今年は12回目にして、1つの国の料理が初めて上位を独占。1位「ラープ」と3位「ソムタム」はタイの東北地方イサーン地域のサラダ料理。2位の「ムーガタ」は日本の料理を参考にしたともいわれるタイの鍋料理「ムーガタ」が、初めてランクインした。
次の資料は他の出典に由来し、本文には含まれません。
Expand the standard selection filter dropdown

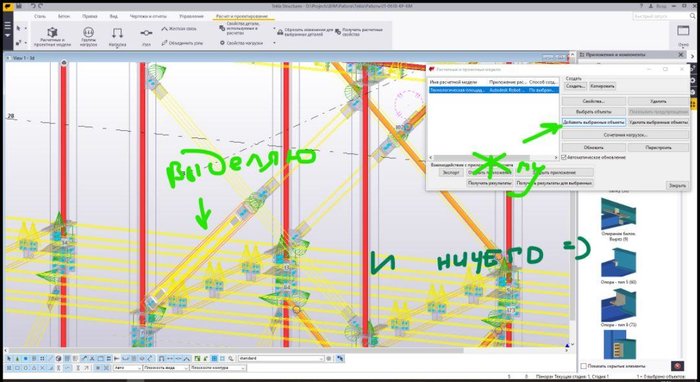pos(281,358)
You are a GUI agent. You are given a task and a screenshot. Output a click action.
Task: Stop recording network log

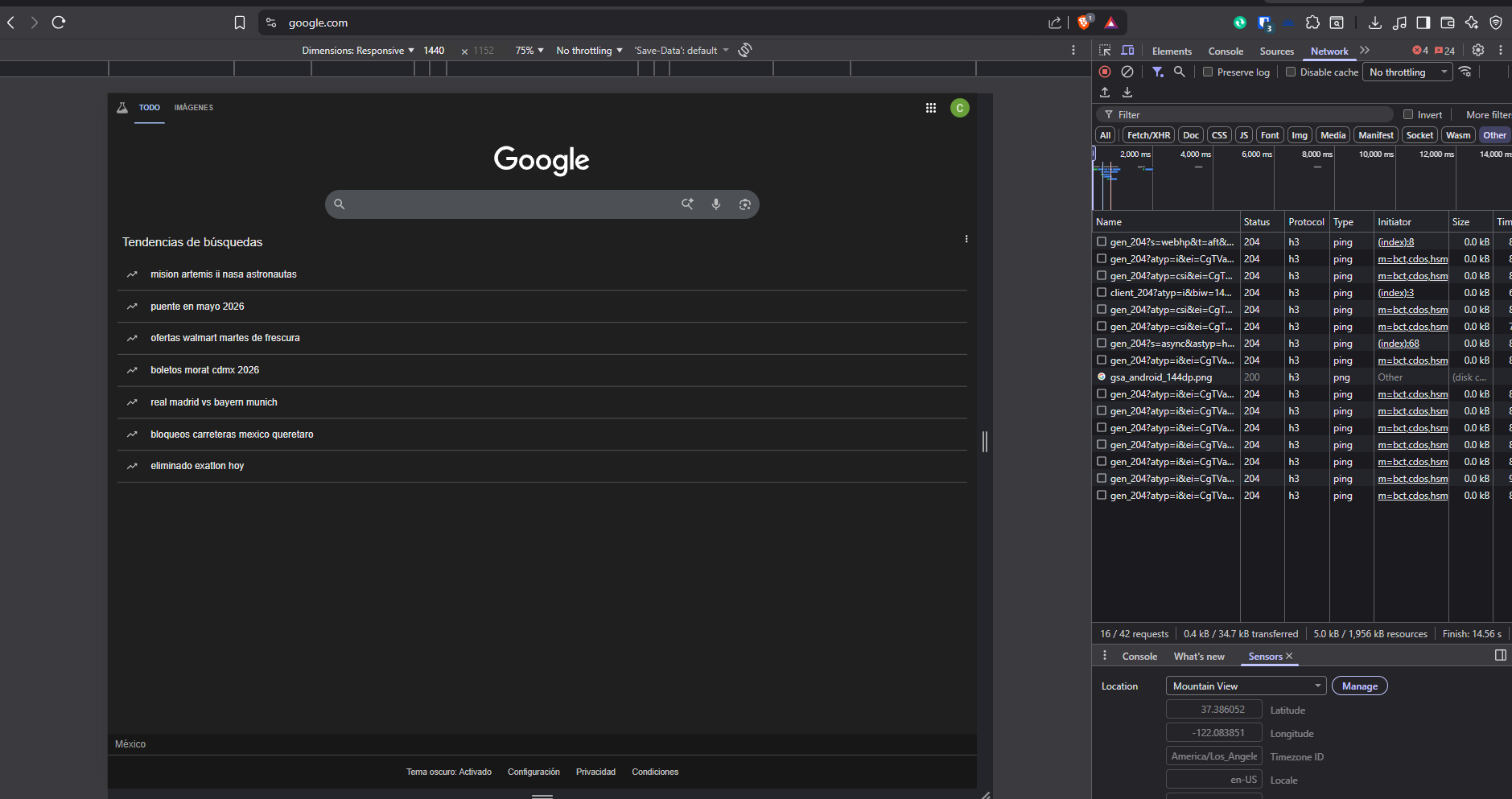pos(1105,72)
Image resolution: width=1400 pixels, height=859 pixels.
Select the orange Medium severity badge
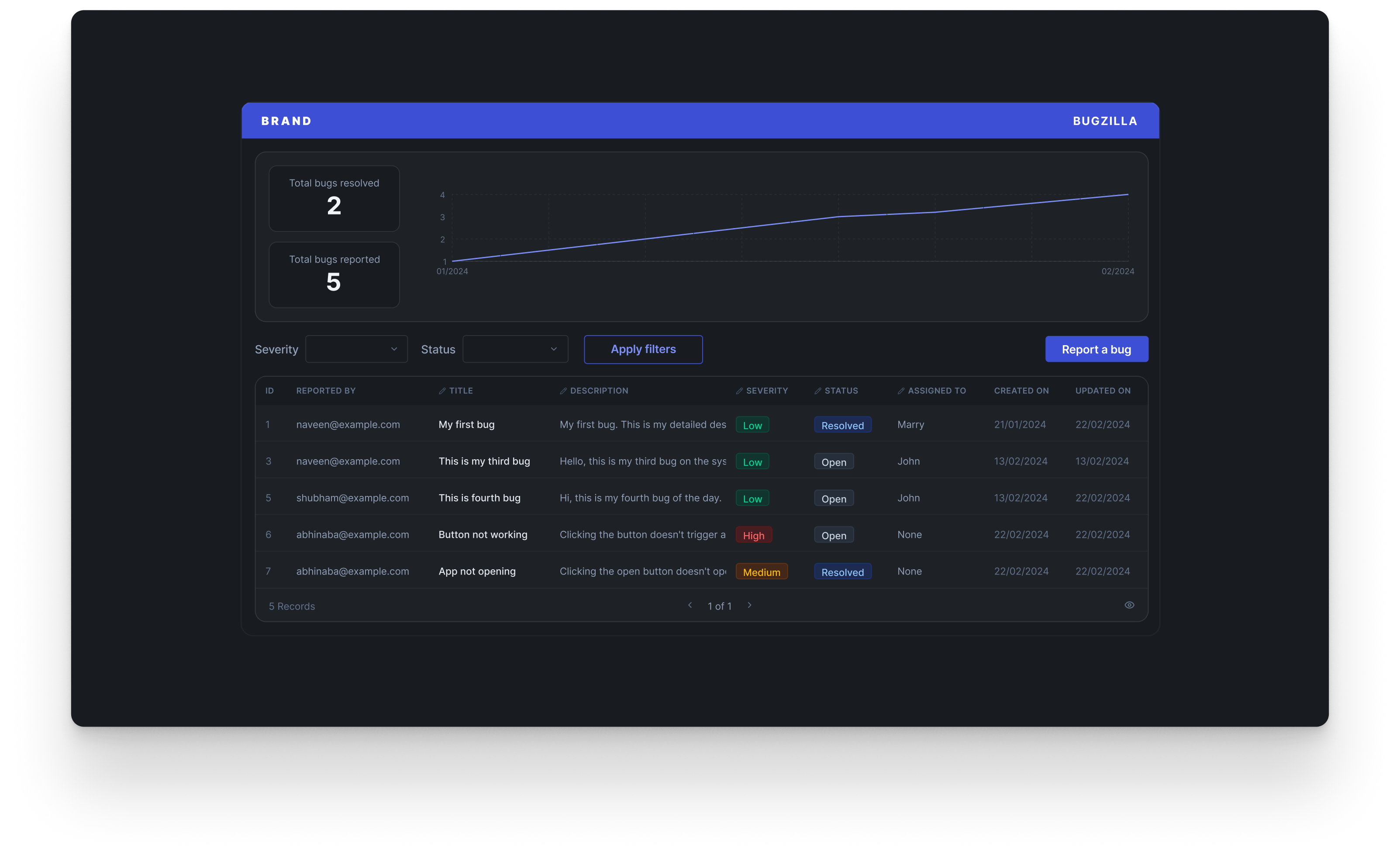click(x=762, y=572)
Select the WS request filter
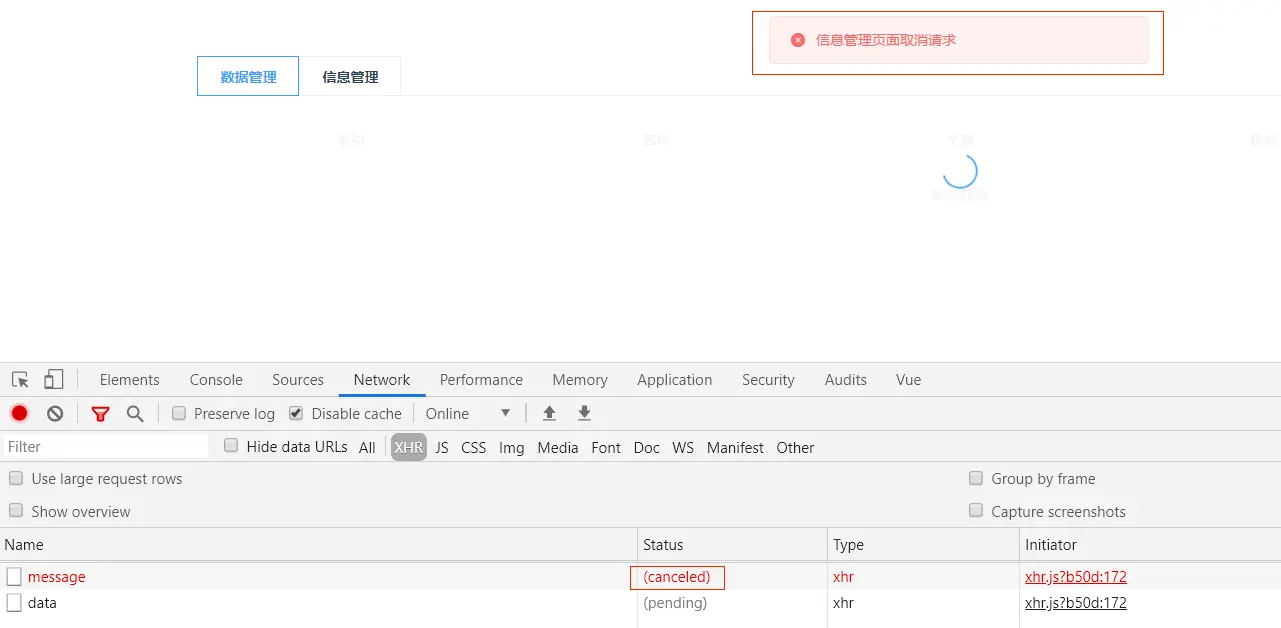The width and height of the screenshot is (1281, 628). click(682, 447)
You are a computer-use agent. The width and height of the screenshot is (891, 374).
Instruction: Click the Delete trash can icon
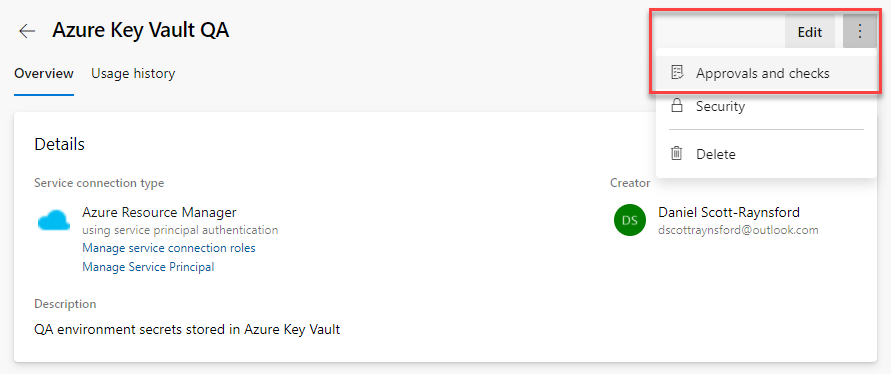(x=676, y=153)
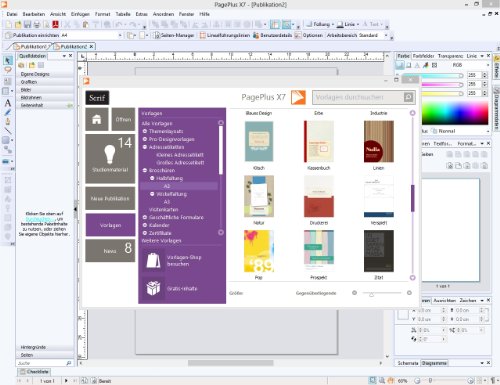
Task: Click the PDF export icon in toolbar
Action: (x=55, y=24)
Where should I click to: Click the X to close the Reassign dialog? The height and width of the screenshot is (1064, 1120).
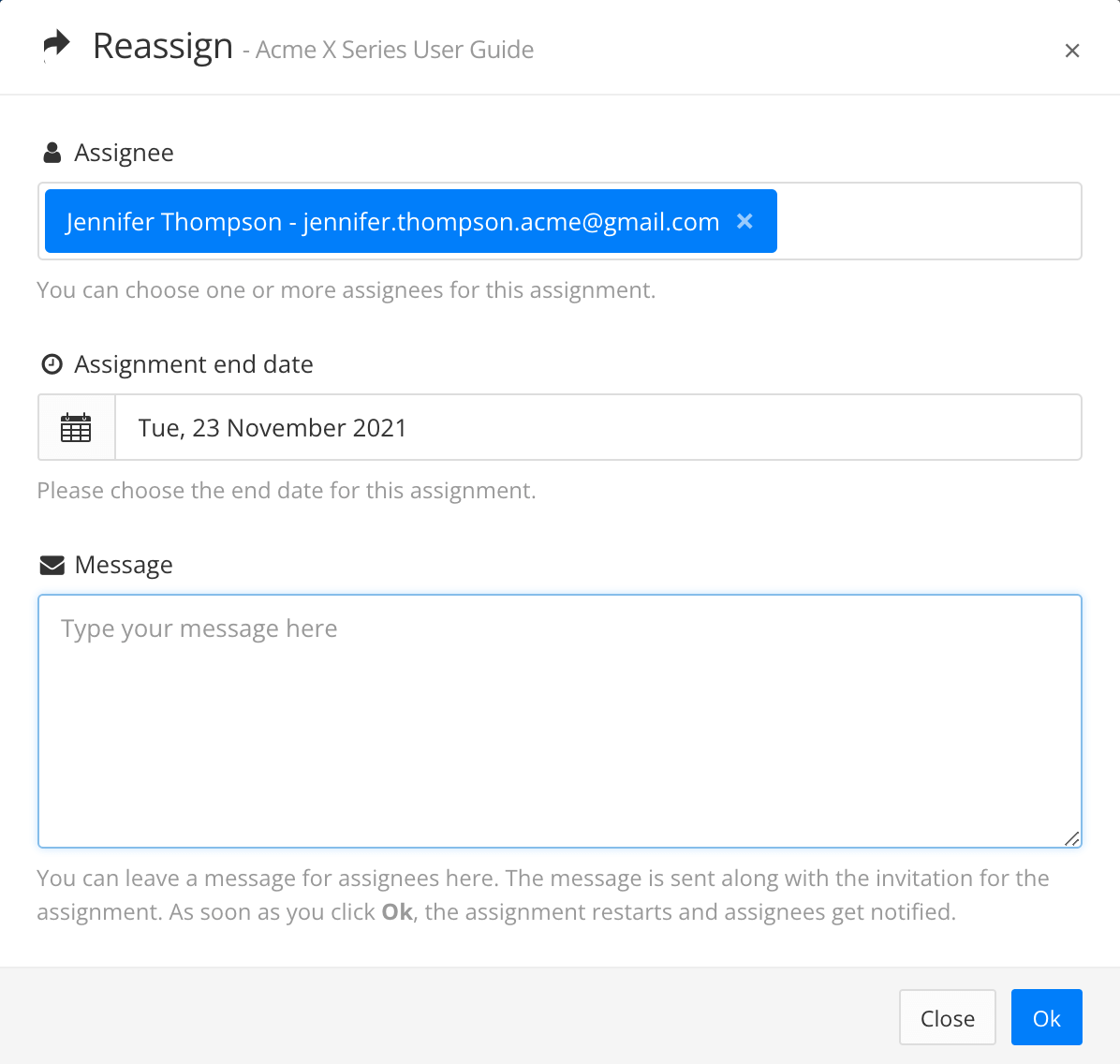click(x=1071, y=50)
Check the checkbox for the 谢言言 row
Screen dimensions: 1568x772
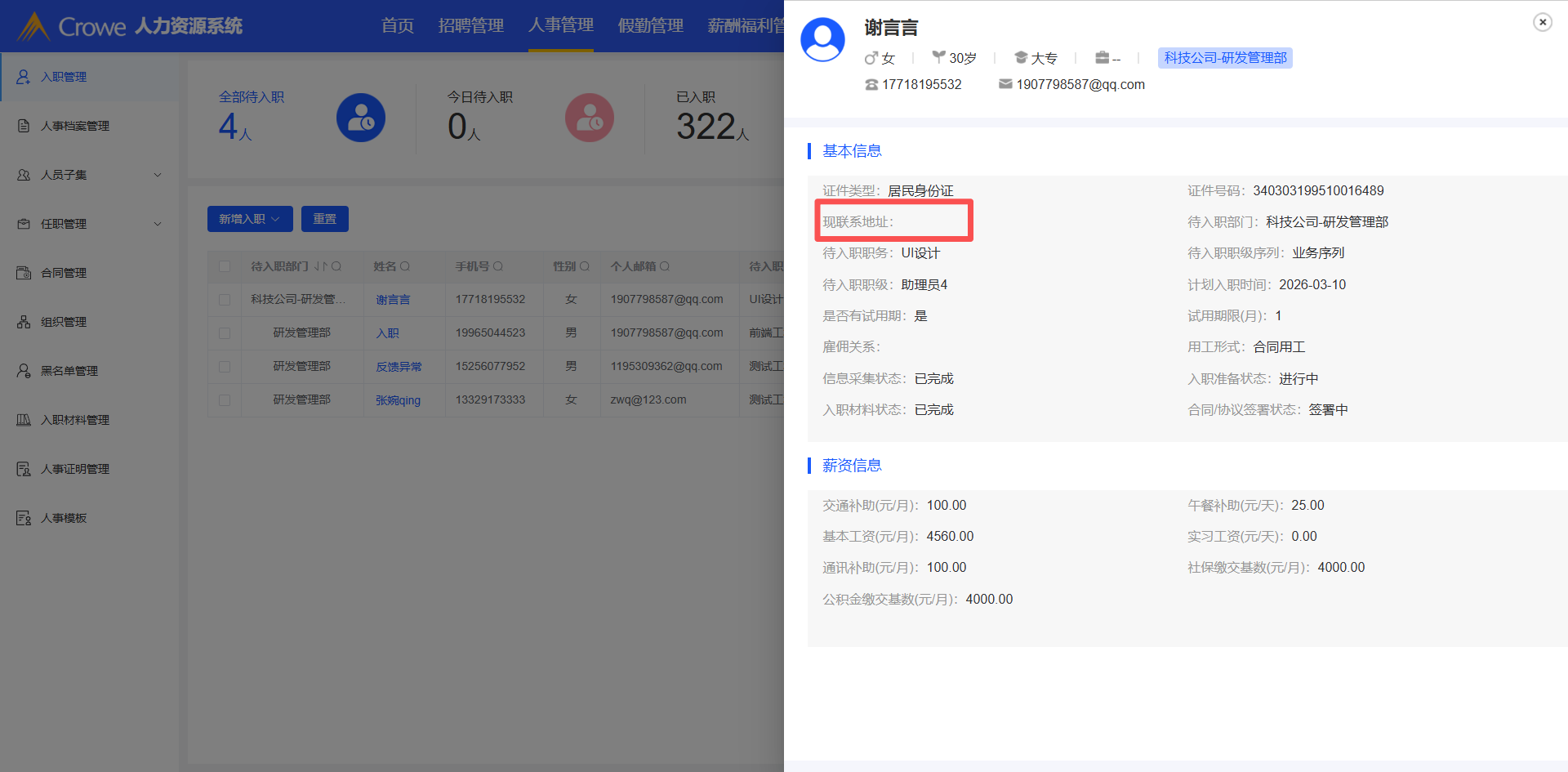coord(225,300)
1位の「ラープ」は、タイの東北地方(イサーン地方)発の定番スパイシーサラダ料理。肉や魚などをハーブ、唐辛子、ナンプラー、ライム、煎り米粉で和えたもので、バンコクの惣菜屋やレストランでも定番料理化してきた。ラープ味のスナック菓子は、お土産として観光客にも人気。旅行先として地方都市を選ぶ日本人が増え、「イサーン地方の料理」、「郷土料理」として再認識されるようになった。
2位の「ムーガタ」は、中央がドーム状に盛り上がった鉄鍋を使い、焼肉としゃぶしゃぶを同時に楽しむタイ発祥のハイブリッド鍋料理。ルーツには諸説あり、日本に来ていたタイ人が「ジンギスカンや焼肉文化」にヒントを得て、帰国後に現地でアレンジしたのが始まりという説もある。
ドーム型の上部で豚肉などの具材を焼きながら、周りの溝に張ったスープでキャベツや空芯菜、キノコなどの野菜や春雨を煮込む。肉から溢れ出た旨味や脂がスープに流れ、野菜や麺を美味しく食べられる。にんにくや唐辛子、ライムを効かせたタイ特製のスパイシーなタレ(ナムチム)に絡めて味わう。野菜をたっぷり摂れ、大勢で炭火を囲んで食べるエンタメ性の高さから、タイ全土で圧倒的な人気を誇る国民的ソウルフードだ。
3位の「ソムタム」は、青いパパイヤのサラダ。臼に、にんにく、ナンプラー、ヤシ砂糖、唐辛子をいれてつぶし、千切りにした青いパパイヤや、トマトなどを入れて和えたもので、辛いのが特徴。バンコクで食べられているソムタムは「ソムタム・タイ」と呼ばれ、日本で食べられているものと比較的近く、東北地方のソムタムより辛さは控えめ。甘味が強く、女性に人気だ。イサーンのソムタムは辛さと酸味が効いているのが特徴。青いパパイヤ以外にも、にんじんのソムタム、きゅうりのソムタム、素麺(カノムチーン)入りソムタム、果物のソムタムなど、バリエーションが豊富。